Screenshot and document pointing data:

-=-=-=-=-

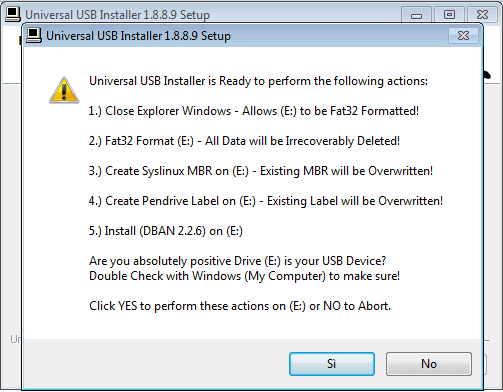Click the 'Click YES to perform these actions' line
The width and height of the screenshot is (503, 392).
tap(240, 306)
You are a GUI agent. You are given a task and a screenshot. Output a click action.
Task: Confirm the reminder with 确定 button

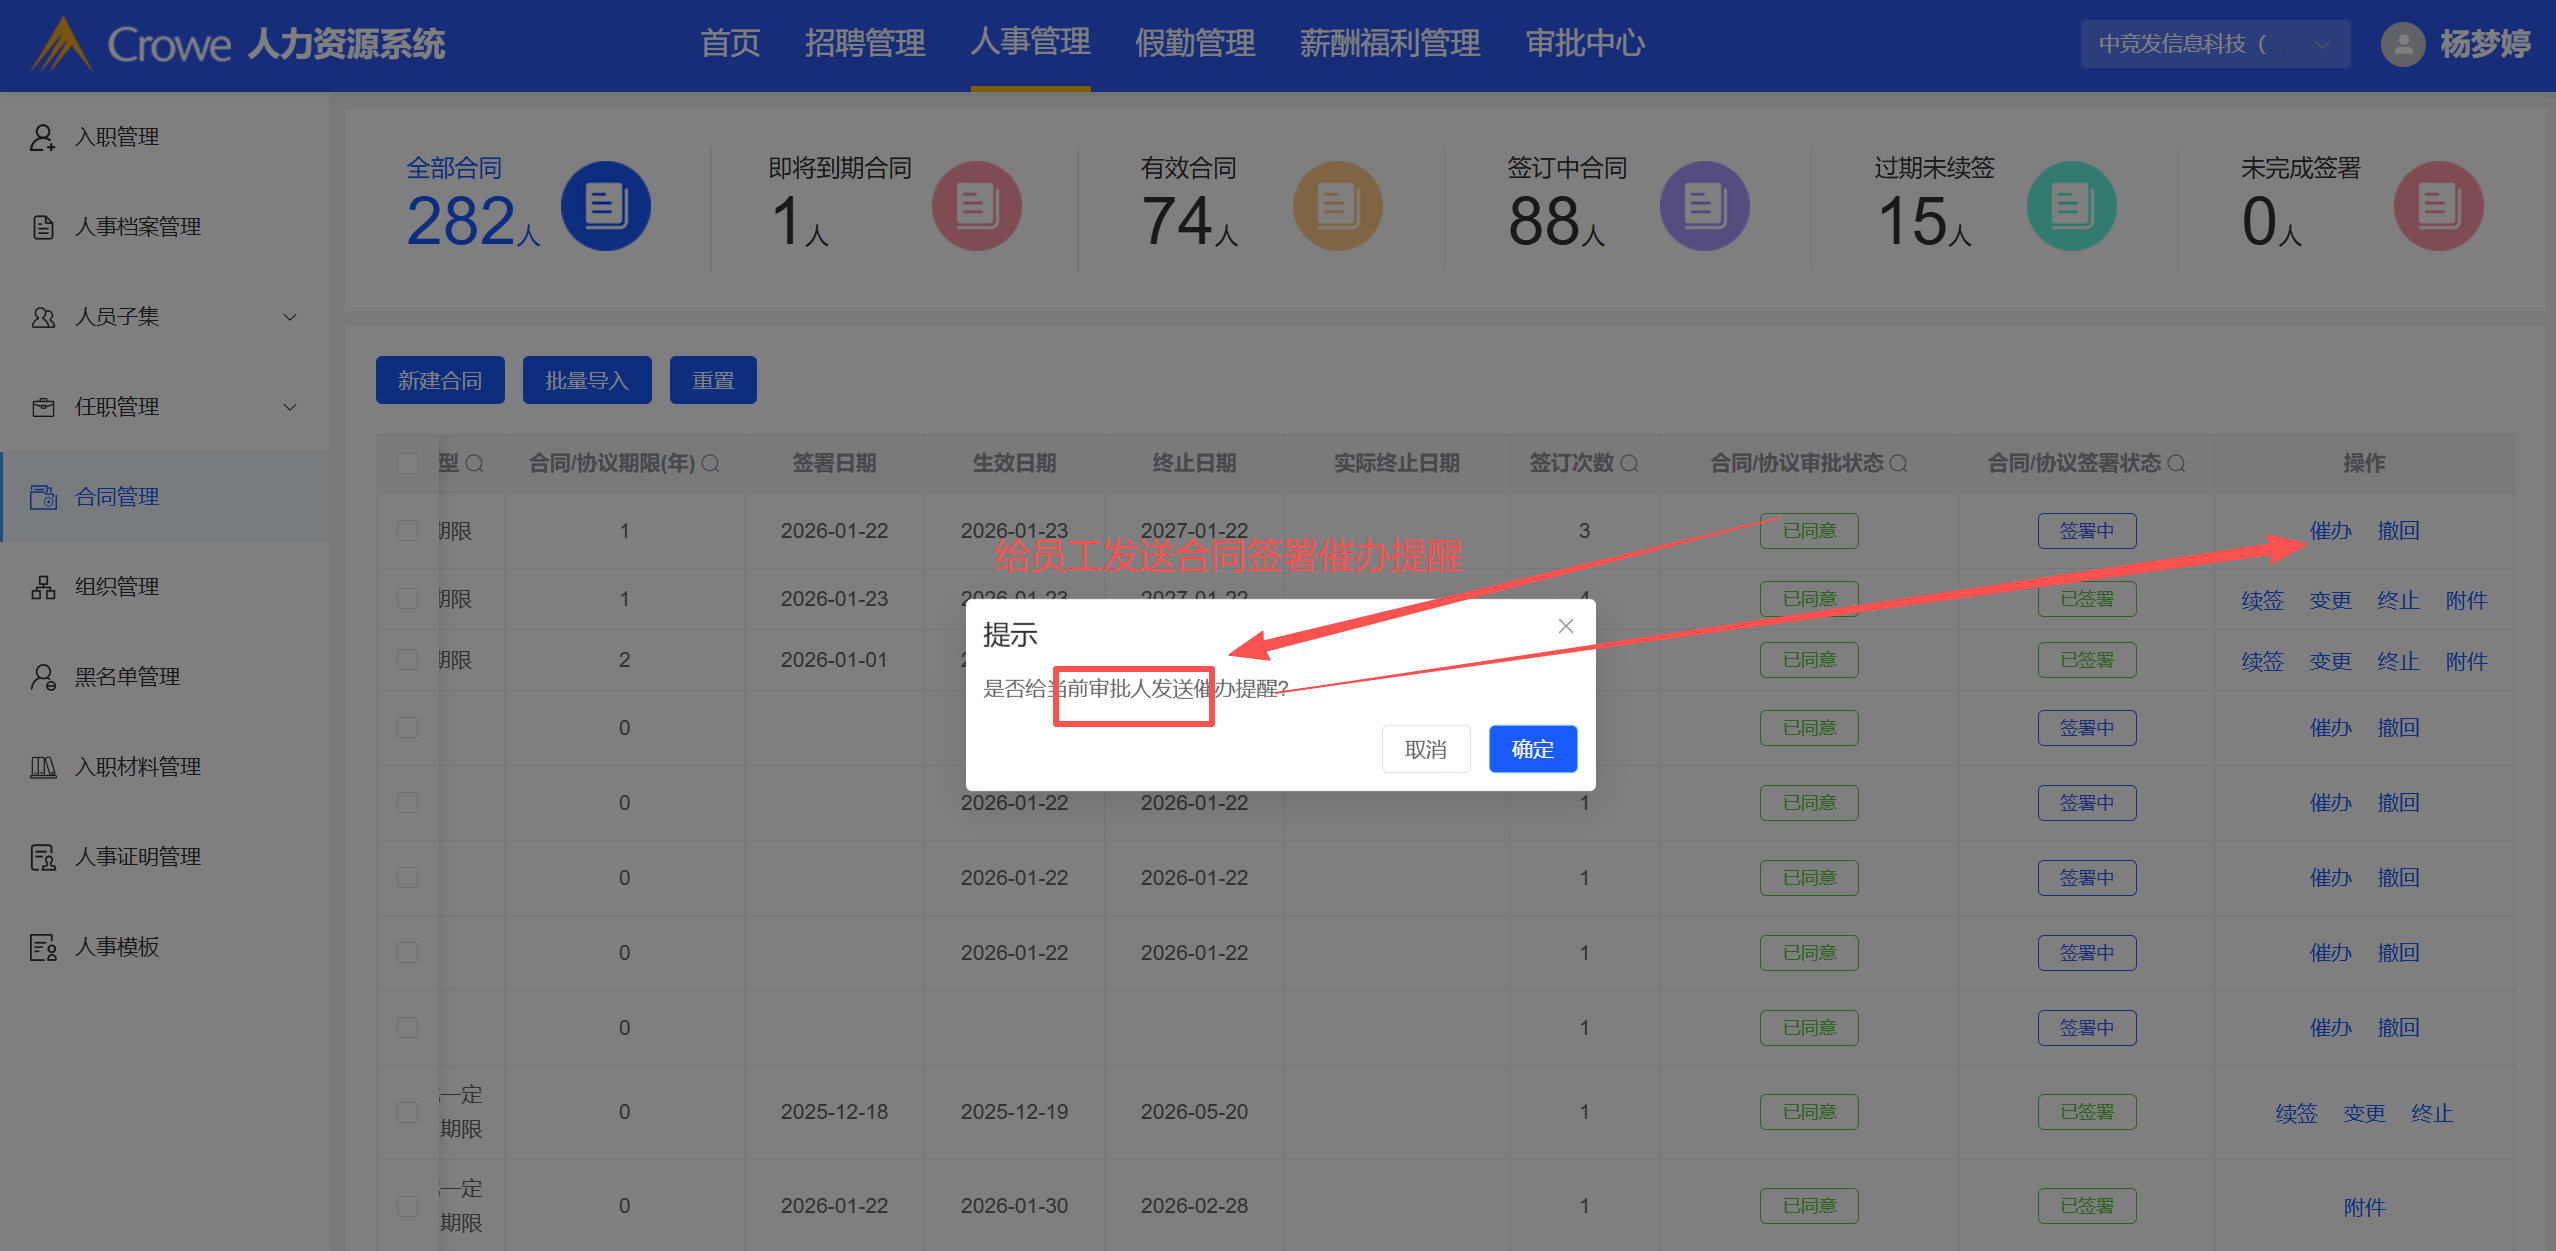[1532, 749]
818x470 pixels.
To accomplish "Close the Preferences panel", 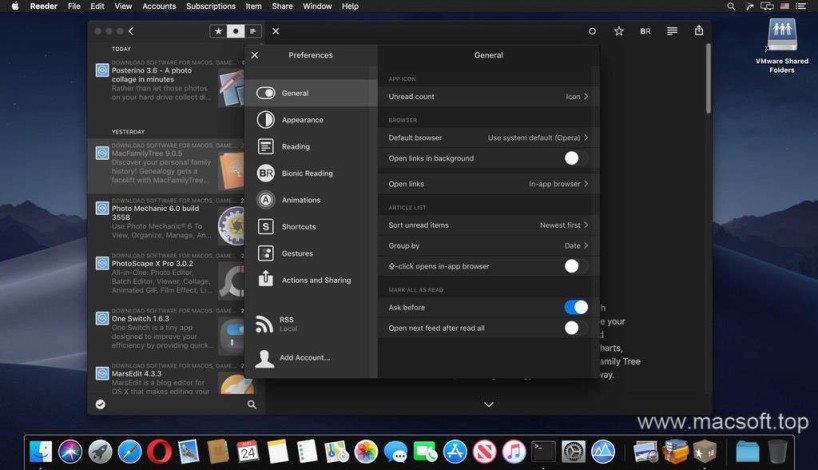I will pos(254,55).

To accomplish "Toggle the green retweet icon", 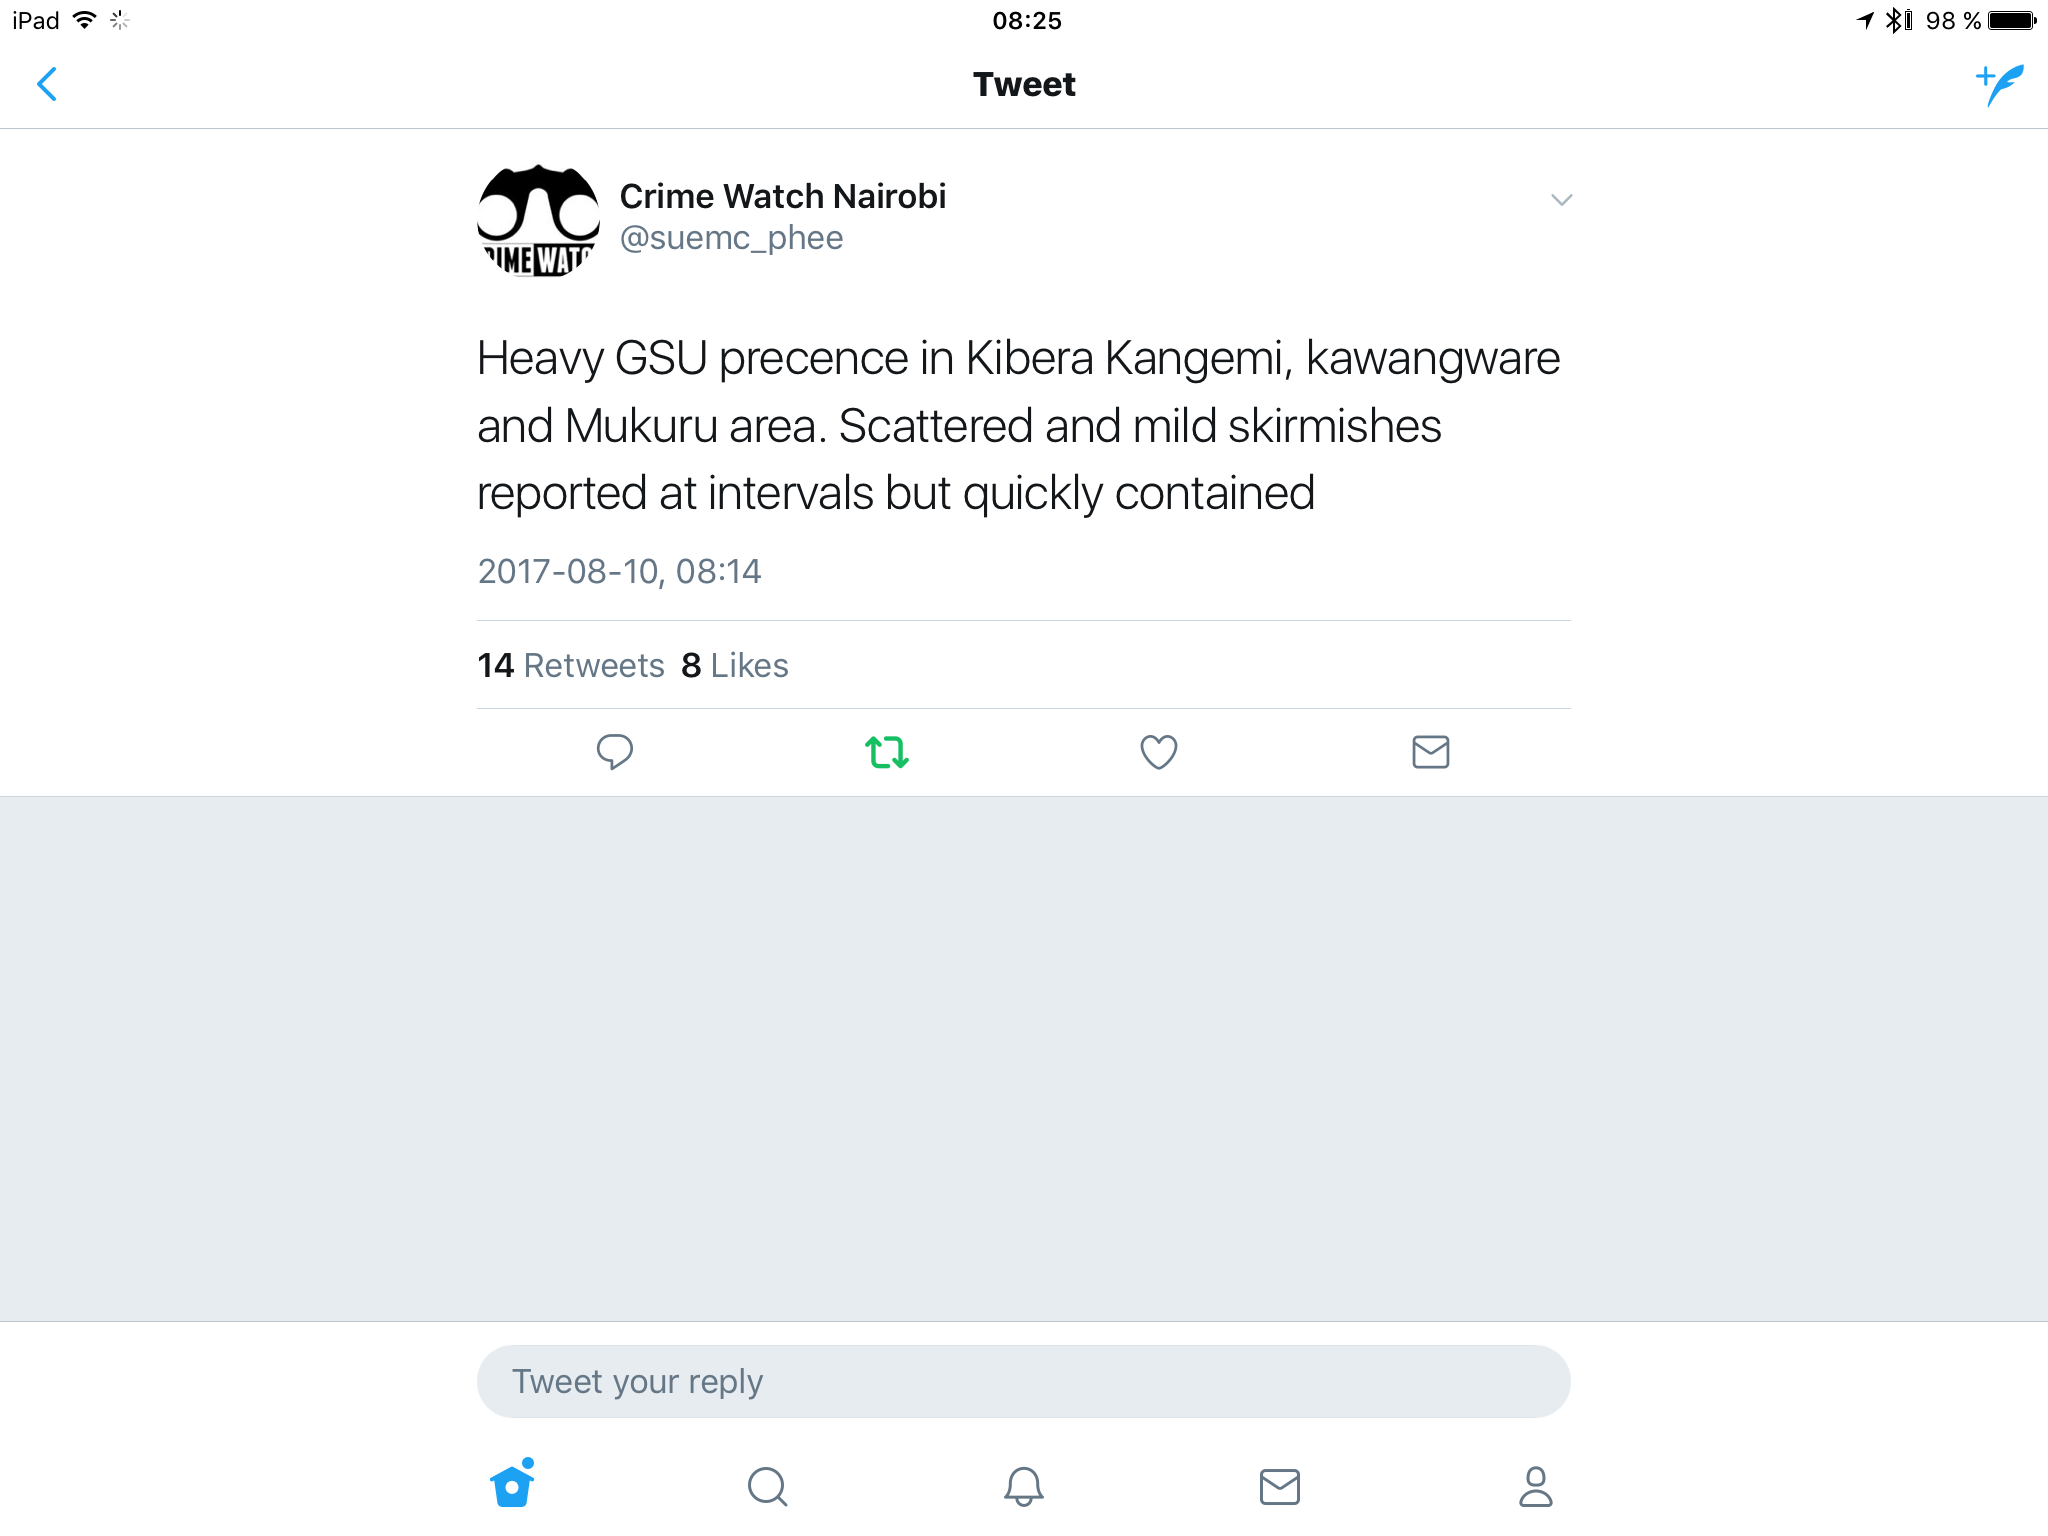I will 887,752.
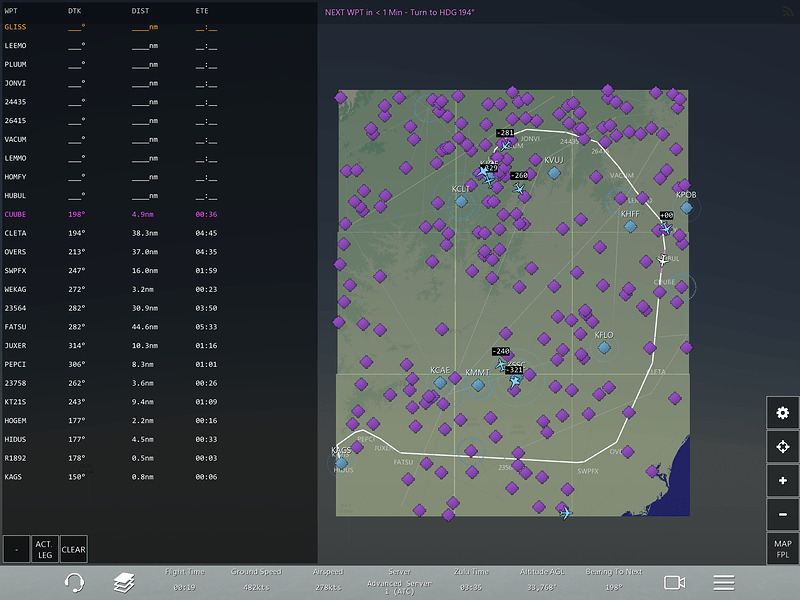Open the map settings gear
Viewport: 800px width, 600px height.
[782, 413]
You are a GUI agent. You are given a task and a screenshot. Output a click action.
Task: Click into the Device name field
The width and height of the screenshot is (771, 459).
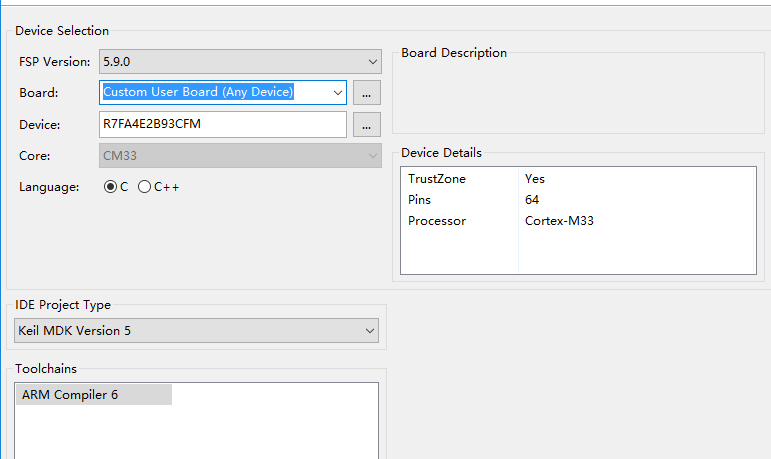click(223, 125)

-=-=-=-=-

Given exercise:
Extract every line in the entries above that contains the word "height".

Task solution:
The width and height of the screenshot is (503, 392).
Viewport: 800px width, 600px height.
The width and height of the screenshot is (771, 459).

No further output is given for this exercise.